I have been looking around for a while for some code that tells what control the mouse has clicked. I have a Form with over 50 controls and I don't want to click each one to make a mouse clicked on. How would I do this?
You can use the Tag property of each control. So set it to something meaningful and on Click event do something like this:
(sender As Control).Tag
EDIT: Also you may do this:
foreach (Control item in this.Controls) //this IS YOUR CURRENT FORM
{
if ((sender as Control).Equals(item))
{
//Do what you want
}
}
Approach One: Individualized Handling
The mouse click event will actually be received by the control on which the mouse is clicked, so the only thing you need to do is handle the MouseClick event for that control. That makes sense if you want mouse clicks to do something different for each of your controls.
This is just the basic event-handling strategy that you should already be familiar with. The event handler method can be wired up either using the designer or manually via code, and looks like this:
private void myControl_MouseClick(object sender, MouseEventArgs e)
{
// do something when the myControl control is clicked
}
Approach Two: Consolidated Handling
If you want the same behavior on multiple controls, you would wire up a single event handler method to handle the MouseClick event for multiple controls. Then, from inside of the event handler method, you would use the sender parameter to identify the control that was clicked. For example, you could cast sender to a Control object and test the value of the Name property.
If you wanted all controls of a certain type to behave a certain way, and all controls of another type to behave a different way, you could have two event handler methods and wire the controls up accordingly by type.
The easiest way to do this is to wire up the event handler methods through code.
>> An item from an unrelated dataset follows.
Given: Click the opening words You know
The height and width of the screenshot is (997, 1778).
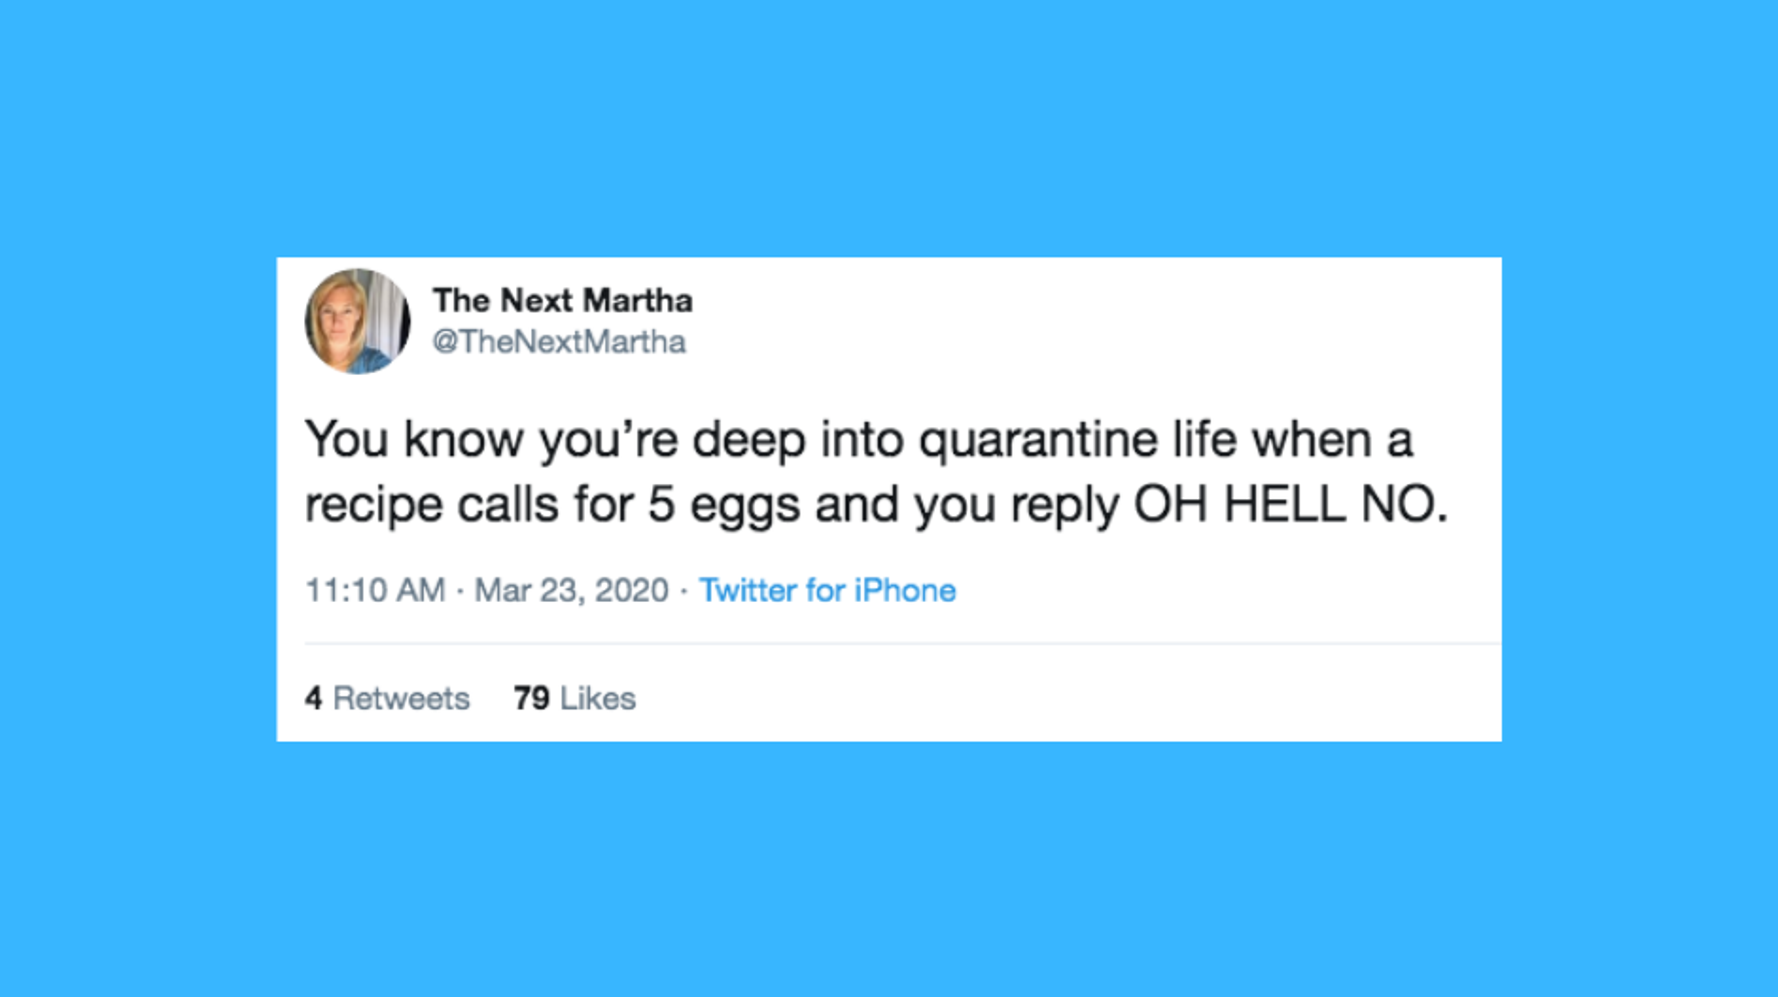Looking at the screenshot, I should point(413,440).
The designer would work, but it would be overly tedious to use it for each of many controls. For example, in your form's constructor, you could loop over all of the controls and hook up your event handlers:
public MyForm()
{
this.InitializeComponent();
// Wire up your event handlers.
foreach (Control ctrl in this.Controls)
{
if (ctrl is Label)
{
// Wire all Label controls up to do one thing.
ctrl.MouseClick += new MouseEventHandler(LabelControls_MouseClick);
}
else if (ctrl is Button)
{
// Wire up all Button controls to do another thing.
ctrl.MouseClick += new MouseEventHandler(ButtonControls_MouseClick);
}
else
{
// And wire up the rest of the controls to do a third thing.
ctrl.MouseClick += new MouseEventHandler(OtherControls_MouseClick);
}
}
}
private void LabelControls_MouseClick(object sender, MouseEventArgs e)
{
// do something when a Label control is clicked
}
private void ButtonControls_MouseClick(object sender, MouseEventArgs e)
{
// do something when a Button control is clicked
}
private void OtherControls_MouseClick(object sender, MouseEventArgs e)
{
// do something when a control other than a Label or Button is clicked
}
Approach Three: Global Handling
If you've made all of these controls transparent (that is, transparent to mouse events, not visually transparent) so that mouse click events are handled at a higher level (i.e., by your form), you can use the Control.GetChildAtPoint method to determine the control that was clicked on. You just specify the coordinates of the location at which the mouse was clicked, and the method will return the child control (if any) that is located at that point.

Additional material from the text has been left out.